*** 提示された文章

プロジェクトのテンポと同期を取って再生したい
左上のメガネのようなアイコンを点灯させると、FL Studioの再生 (PATTERN/SONG) と同期して再生することができます。ショートカットキーは「H」キーです。

ボーカル素材単体を再生したい場合は、▶ボタンをクリックするか、SPACEキーで再生(Newtoneを選んだ状態で再生)します。

スケールの設定
スケールは自動で判定してくれないため、手動で設定する必要があります。
ハサミアイコンから "Scale" のところにあるキーとスケールを選びます。

また "Snap to scale" を選ぶと、自動でそのスケールにピッチを合わせてくれます。
波形の3つの移動モード (タイミングとピッチ補正)
波形を上にマウスカーソルを持っていくと、マウスが3つの形状に変化します。
まずは両端の部分です。

******

_実施する作業_
上に示したFL StudioのNewtoneの操作解説を、最後の文「まずは両端の部分です。」の後から書き継ぐこと。

*** データ抜粋

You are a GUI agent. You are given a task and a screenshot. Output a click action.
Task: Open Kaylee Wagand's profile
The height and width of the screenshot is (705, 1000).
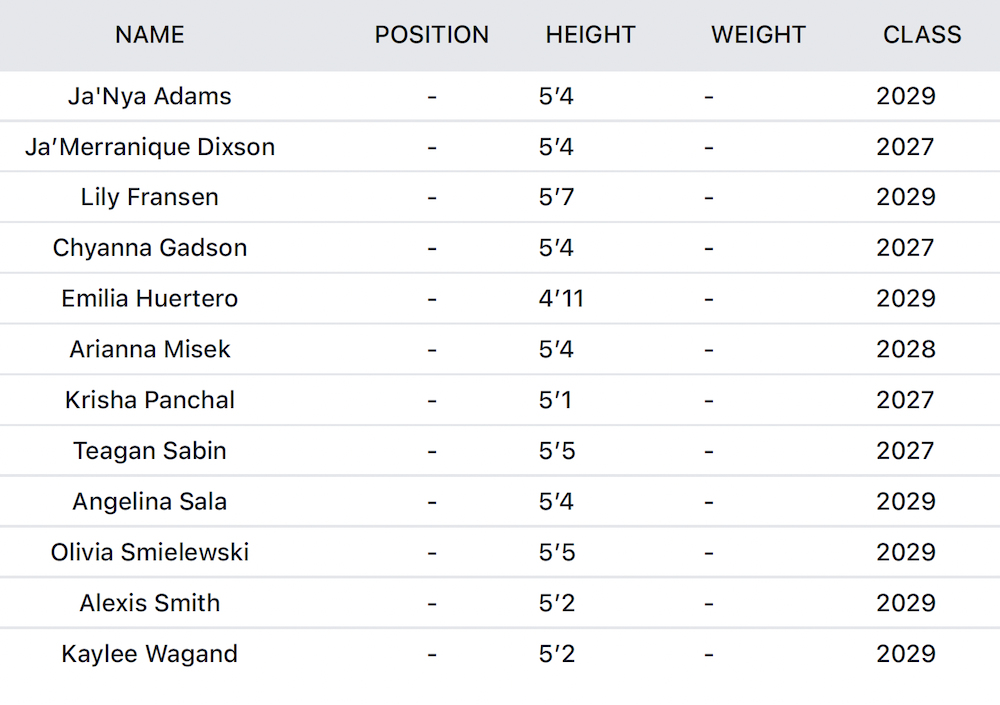pos(150,654)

******

_この問題の解答_
この部分でマウスを左ドラッグすると左右に広げたり縮めたりすることができます。

「境界の前後にある波形のみ変形させたい」場合に使用します。
なお "ALT"を押しながらドラッグするとグリッドを無視した細かい調整ができます。

次に中央から左の部分です。

この部分にマウスカーソルを移動させると「手の形」に変化します。
この状態でマウスを左右にドラッグすると、「選択中の波形はそのまま」で「前後の波形を変形」させます。(※上下の移動はできません)

選択中の波形を変形させたくない場合に使用します。
これも "ALT"を押しながらドラッグするとグリッドを無視した細かい調整ができます。

最後に中央右側にカーソルを移動させると上下の矢印が表示されます。

この状態で上下にマウスをドラッグするとピッチを変更することができます。
ピッチ補正は「半音〜全音(+半音)」よりも大きく補正すると、
いかにも機械で補正したような声になってしまうことに注意します。
CENTER / VARIATION / TRANS について
左上にある "CENTER" / "VARIATION" / "TRANS" についての説明です。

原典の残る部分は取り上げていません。